Dynamic: license-file

# danegovpl

Tool for getting data from dane.gov.pl

# Installation

```bash
pip install danegovpl
```

# Usage

## CLI

```
usage: __main__.py [-h] [-v] [-d DIR] [-t NUM] [-l LVL] [-f FORMAT] [-w TIME]
                   [-W TIME] [-r NUM] [--retry-delay TIME]
                   [--retry-all-errors] [-m TIMEOUT] [-k] [-L]
                   [--max-redirs NUM] [-A UA] [-x PROXY] [-H HEADER]
                   [-b COOKIE] [-B BROWSER]
                   [RESOURCE ...]

Tool for getting data from dane.gov.pl

positional arguments:
  RESOURCE              starting point for getting resources i.e.
                        institutions, institution.{ID}, datasets,
                        dataset.{ID}, resources, resource.{ID}

General:
  -h, --help            Show this help message and exit
  -v, --version         Print program version and exit

Files:
  -d, --directory DIR   Change directory to DIR

Settings:
  -t, --threads NUM     use NUM of threads
  -l, --lvl LVL         Get resources metadata up to level
  -f, --format FORMAT   Download files in specified format preference i.e.
                        all; jsonld; csv; xlsx, csv,jsonld,xls (if not set,
                        files are not downloaded)

Request settings:
  -w, --wait TIME       Set waiting time for each request
  -W, --wait-random TIME
                        Set random waiting time for each request to be from 0
                        to TIME
  -r, --retry NUM       Set number of retries for failed request to NUM
  --retry-delay TIME    Set interval between each retry
  --retry-all-errors    Retry no matter the error
  -m, --timeout TIMEOUT
                        Set request timeout, if in TIME format it'll be set
                        for the whole request. If in TIME,TIME format first
                        TIME will specify connection timeout, the second read
                        timeout. If set to '-' timeout is disabled
  -k, --insecure        Ignore ssl errors
  -L, --location        Allow for redirections, can be dangerous if
                        credentials are passed in headers
  --max-redirs NUM      Set the maximum number of redirections to follow
  -A, --user-agent UA   Sets custom user agent
  -x, --proxy PROXY     Use the specified proxy, can be used multiple times.
                        If set to URL it'll be used for all protocols, if in
                        PROTOCOL URL format it'll be set only for given
                        protocol, if in URL URL format it'll be set only for
                        given path. If first character is '@' then proxies are
                        read from file
  -H, --header HEADER   Set curl style header, can be used multiple times e.g.
                        -H 'User: Admin' -H 'Pass: 12345', if first character
                        is '@' then headers are read from file e.g. -H @file
  -b, --cookie COOKIE   Set curl style cookie, can be used multiple times e.g.
                        -b 'auth=8f82ab' -b 'PHPSESSID=qw3r8an829', without
                        '=' character argument is read as a file
  -B, --browser BROWSER
                        Get cookies from specified browser e.g. -B firefox
```

`dane.gov.pl` groups it's data as a tree where nodes at each next level are: `institution`, `dataset`, `resource`.

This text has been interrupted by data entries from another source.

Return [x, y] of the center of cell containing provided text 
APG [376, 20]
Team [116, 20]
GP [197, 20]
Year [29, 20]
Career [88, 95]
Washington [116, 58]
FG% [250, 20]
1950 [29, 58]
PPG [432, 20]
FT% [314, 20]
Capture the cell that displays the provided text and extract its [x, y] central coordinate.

Get metadata for all institutions and datasets and resources published by it

```bash
danegovpl institutions
```

This is also equivalent to

```bash
danegovpl institutions --lvl 3
```

Get metadata using 8 threads

```bash
danegovpl institutions -t 8
```

Get metadata for all institutions

```bash
danegovpl institutions --lvl 1
```

Get metadata for all institutions and datasets published by it

```bash
danegovpl institutions --lvl 2
```

Get metadata for specific institution and datasets and resources published by it

```bash
danegovpl institution.2522
```

Get metadata for all datasets and resources under it

```bash
danegovpl datasets
```

Get metadata for specific dataset

```bash
danegovpl dataset.6935
```

Get metadata for all datasets

```bash
danegovpl datasets --lvl 1
```

Get metadata for all resources

```bash
danegovpl resources
```

Get metadata for specific resource

```bash
danegovpl resource.3814
```

Get all metadata and download all resource files using 8 threads

```bash
danegovpl institutions -t 8 -f all
```

Get metadata for all resources and download only `csv` files using 8 threads

```bash
danegovpl institutions -t 8 -f csv
```

Get metadata for all resources and download `csv` files or `jsonld` files if csv files aren't available

```bash
danegovpl institutions -t 8 -f csv,jsonld
```

Get metadata for all resources and download `csv` files or `jsonld` files or `xlsx` files, while compressing `csv` and `jsonld` files with `zstd`

```bash
danegovpl institutions -t 8 -f csv,jsonld,xlsx
```

### Output example

Can be found in [examples](examples) directory and are excerpt taken from running

```bash
danegovpl institutions
```

this illustrates all provided formats, using `datasets` or `resources` would create a single directory with thousands of subdirectories in it.

## Library

### Code

```python
from danegovpl import Api, Error, ArgError, RequestError

api = Api(timeout=30) # arguments for treerequests can be passed

try:
    for datasets in api.datasets(page=2,params=[("title[prefix]","imiona")]):
        for dataset in datasets['data']:
            print(dataset['id'])
except RequestError as e:
    print(repr(e))
```

### Exceptions

All exceptions raised by this library are derived from `Error`, `ArgError` is raised if functions are called with incorrect arguments and `RequestError` is raised for errors when handling requests.

### Api

`Api` class provides methods for interacting with `dane.gov.pl`, at it's initialization it accepts parameters for [treerequests](https://github.com/TUVIMEN/treerequests) session.

### Methods

Methods are named in fashion similar to the [endpoints](https://api.dane.gov.pl/doc#/API%20Endpoints/get_datasets), some names were changed from plural to singular form to denote operation on single item.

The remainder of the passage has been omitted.